● **Required action**:
A faithful transcript of every entry is required; pictures do not belong in it.

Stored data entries
● ● ● ●

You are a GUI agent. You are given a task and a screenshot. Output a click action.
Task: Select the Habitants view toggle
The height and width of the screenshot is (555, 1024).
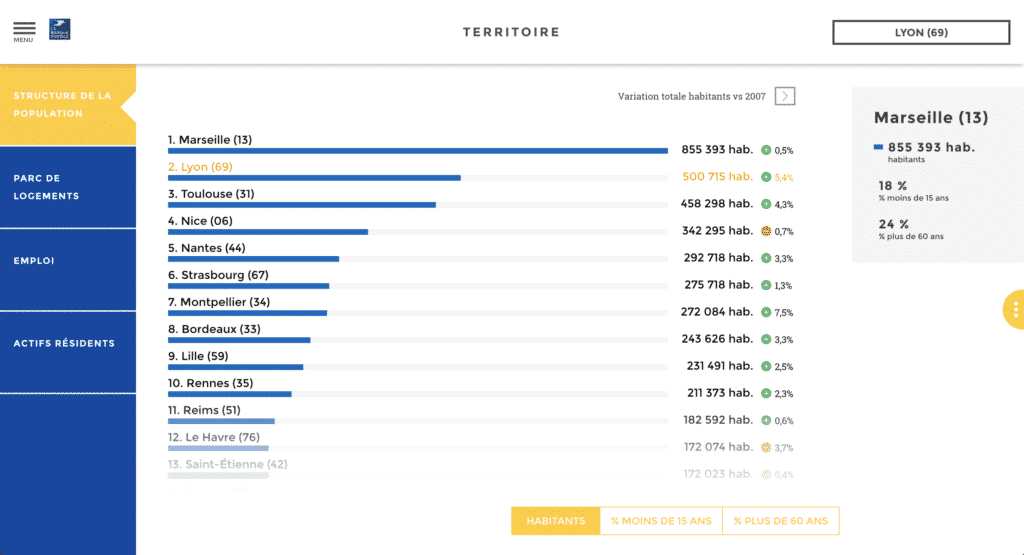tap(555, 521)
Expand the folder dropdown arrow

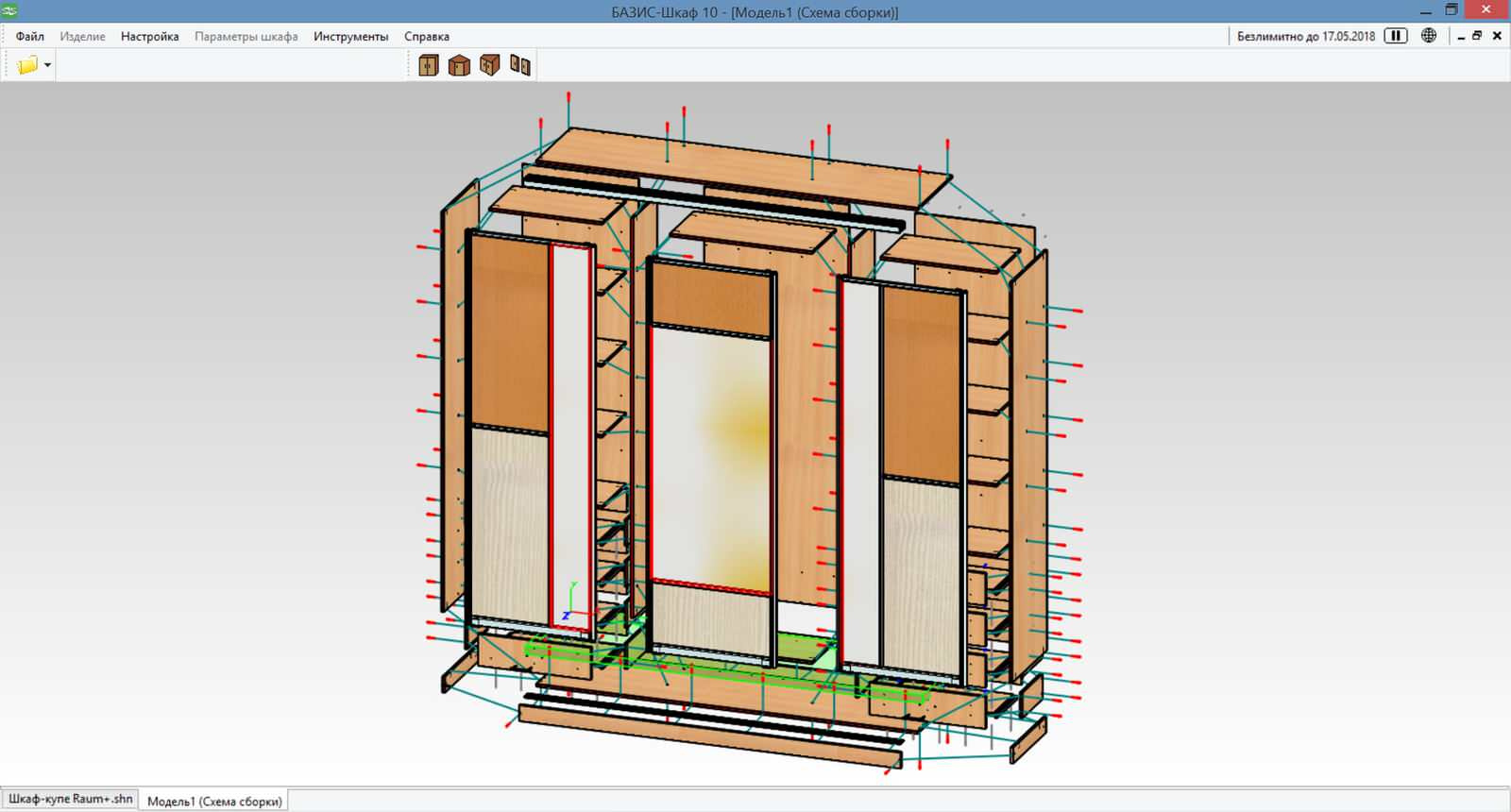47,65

● ● ● ●

● **Result for this task**:
You are a GUI agent. You are given a task and a screenshot. Output a click action.
Task: Select the Habitants view toggle
The height and width of the screenshot is (555, 1024).
tap(555, 521)
Expand the folder dropdown arrow

47,65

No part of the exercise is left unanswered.